Under the Affordable Care Act, Medicaid expansion offered coverage to low-income adults earning up to 138% of the federal poverty level, but a 2012 Supreme Court decision left the decision whether to expand Medicaid to individual states. According to KFF, 40 states and Washington, D.C., have chosen to expand Medicaid while 10, most of them in the South, have not.
This study evaluated more than 43,000 adults ages 40 to 64 who were diagnosed with stage I or II non-small cell lung cancer (NSCLC) between 2010 and 2016. Researchers used a difference-in-differences analysis to assess how treatment patterns changed before and after Medicaid expansion began in 2014, comparing states that adopted the policy with those that did not.
Ravi Rajaram, M.D., M.Sc.
“Our study’s findings suggest that patients residing in states that expanded Medicaid under the Affordable Care Act had fewer barriers to access lung cancer care following this policy initiative,” Ravi Rajaram, M.D., M.Sc., the study’s senior author and assistant professor of thoracic and cardiovascular surgery at the University of Texas MD Anderson Cancer Center, told MHE in an email interview. “Specifically, these patients underwent surgical resection for their lung cancer in a timelier manner compared to patients in nonexpansion states.”
In expansion states, the rate of surgery within 90 days of diagnosis rose by just over 2%, while the proportion of patients treated at high-volume hospitals increased by nearly 3%. These hospitals, which perform higher numbers of lung cancer resections, have been associated with lower short-term mortality and fewer complications.
“Some prior studies have reported that patients undergoing surgery for lung cancer at higher volume hospitals may experience improved outcomes compared to those at lower volume centers,” Rajaram said. “In our analysis, Medicaid expansion was associated with a higher likelihood of patients receiving lung cancer resection at high-volume hospitals.”
Although national trends showed a gradual increase in delays between diagnosis and treatment, the researchers noted that expansion states experienced a slower decline in timely care. Earlier studies have linked Medicaid expansion to earlier cancer diagnoses and improved survival in multiple tumor types, including lung cancer. For example, results reported last year in JAMA Network Open show that among patients with NSCLC, both 30-day and 90-day postoperative mortality decreased from before the ACA to afterward among those residing in Medicaid expansion states but not among those residing in nonexpansion states.

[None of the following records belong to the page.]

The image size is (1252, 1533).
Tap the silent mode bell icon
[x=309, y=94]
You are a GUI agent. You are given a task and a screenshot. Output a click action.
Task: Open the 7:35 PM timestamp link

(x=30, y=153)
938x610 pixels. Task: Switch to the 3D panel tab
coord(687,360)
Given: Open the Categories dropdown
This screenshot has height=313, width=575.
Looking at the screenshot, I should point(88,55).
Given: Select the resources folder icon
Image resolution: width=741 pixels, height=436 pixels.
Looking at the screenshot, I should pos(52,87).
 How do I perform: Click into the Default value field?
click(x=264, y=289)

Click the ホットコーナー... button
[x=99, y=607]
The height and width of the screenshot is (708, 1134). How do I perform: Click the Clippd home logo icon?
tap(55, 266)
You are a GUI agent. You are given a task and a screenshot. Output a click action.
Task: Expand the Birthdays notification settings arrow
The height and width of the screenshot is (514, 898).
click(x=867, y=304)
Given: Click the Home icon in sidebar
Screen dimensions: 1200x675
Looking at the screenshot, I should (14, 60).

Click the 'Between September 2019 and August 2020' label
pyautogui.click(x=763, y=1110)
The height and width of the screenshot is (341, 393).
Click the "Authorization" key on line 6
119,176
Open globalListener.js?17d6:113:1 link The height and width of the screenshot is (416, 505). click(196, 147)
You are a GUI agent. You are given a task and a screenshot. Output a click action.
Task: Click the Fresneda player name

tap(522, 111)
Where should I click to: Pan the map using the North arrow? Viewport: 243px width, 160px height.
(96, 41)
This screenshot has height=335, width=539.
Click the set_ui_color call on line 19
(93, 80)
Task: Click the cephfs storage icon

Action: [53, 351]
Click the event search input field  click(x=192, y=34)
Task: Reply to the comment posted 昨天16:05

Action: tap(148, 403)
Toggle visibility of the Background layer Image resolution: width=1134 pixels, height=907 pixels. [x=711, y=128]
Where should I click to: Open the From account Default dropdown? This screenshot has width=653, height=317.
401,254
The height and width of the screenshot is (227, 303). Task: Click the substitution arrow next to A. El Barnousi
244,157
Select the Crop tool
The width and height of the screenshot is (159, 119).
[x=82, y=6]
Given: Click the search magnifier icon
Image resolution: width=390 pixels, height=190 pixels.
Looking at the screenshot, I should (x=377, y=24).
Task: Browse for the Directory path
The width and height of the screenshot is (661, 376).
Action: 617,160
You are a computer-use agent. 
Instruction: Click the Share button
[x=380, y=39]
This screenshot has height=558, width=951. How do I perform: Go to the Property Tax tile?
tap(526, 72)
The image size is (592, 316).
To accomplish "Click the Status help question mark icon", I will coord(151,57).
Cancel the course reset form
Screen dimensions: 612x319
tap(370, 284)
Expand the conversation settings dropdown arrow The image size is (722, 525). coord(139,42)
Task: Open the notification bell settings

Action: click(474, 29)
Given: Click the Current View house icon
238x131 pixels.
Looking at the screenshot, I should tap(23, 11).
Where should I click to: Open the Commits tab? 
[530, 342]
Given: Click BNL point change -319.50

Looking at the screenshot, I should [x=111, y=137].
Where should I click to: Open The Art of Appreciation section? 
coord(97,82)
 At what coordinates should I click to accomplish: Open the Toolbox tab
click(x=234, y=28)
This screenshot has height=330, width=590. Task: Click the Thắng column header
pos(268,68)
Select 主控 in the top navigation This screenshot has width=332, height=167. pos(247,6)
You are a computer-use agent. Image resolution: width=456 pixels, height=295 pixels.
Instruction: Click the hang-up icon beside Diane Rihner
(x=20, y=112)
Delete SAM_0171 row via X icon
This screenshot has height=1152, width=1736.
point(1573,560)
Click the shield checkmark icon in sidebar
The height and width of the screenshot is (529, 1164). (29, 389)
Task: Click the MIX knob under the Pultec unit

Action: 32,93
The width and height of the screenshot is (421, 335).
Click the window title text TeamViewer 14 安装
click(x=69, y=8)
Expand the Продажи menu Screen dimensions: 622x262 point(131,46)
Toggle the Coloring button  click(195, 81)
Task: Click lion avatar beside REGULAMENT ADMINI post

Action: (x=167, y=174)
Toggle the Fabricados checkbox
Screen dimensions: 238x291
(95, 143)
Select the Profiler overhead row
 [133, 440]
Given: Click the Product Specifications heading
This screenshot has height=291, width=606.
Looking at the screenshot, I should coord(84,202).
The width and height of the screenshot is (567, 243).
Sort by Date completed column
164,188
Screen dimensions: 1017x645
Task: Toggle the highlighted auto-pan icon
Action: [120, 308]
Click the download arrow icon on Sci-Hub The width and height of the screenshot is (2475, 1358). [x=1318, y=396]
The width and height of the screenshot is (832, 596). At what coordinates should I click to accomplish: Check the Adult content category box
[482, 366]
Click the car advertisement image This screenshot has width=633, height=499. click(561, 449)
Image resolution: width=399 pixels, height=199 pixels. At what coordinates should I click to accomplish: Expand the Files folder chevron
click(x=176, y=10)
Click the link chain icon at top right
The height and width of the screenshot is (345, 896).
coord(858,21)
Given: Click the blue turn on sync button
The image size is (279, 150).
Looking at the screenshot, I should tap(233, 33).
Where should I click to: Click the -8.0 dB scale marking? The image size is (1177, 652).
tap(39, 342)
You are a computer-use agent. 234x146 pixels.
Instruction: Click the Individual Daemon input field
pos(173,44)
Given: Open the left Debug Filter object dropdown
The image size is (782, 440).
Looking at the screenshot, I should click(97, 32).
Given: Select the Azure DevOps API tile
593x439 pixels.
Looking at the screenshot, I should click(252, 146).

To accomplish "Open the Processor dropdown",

In their paper, Rajaram and his colleagues suggest that broader insurance coverage may allow more patients to seek care at specialized centers, especially as public access to hospital quality data grows. However, they acknowledged that there is still debate about the exact relationship between hospital volume and better outcomes in lung cancer.
“Whether Medicaid expansion improved short- and long-term surgical and oncologic outcomes in these patients is not known and requires further investigation,” Rajaram added.
These findings contribute to ongoing research on how health policy decisions may affect access to timely, specialized cancer care. They also come at a time when Medicaid expansion remains a politically charged issue, with some states still opting out and others facing uncertainty around future funding and coverage stability.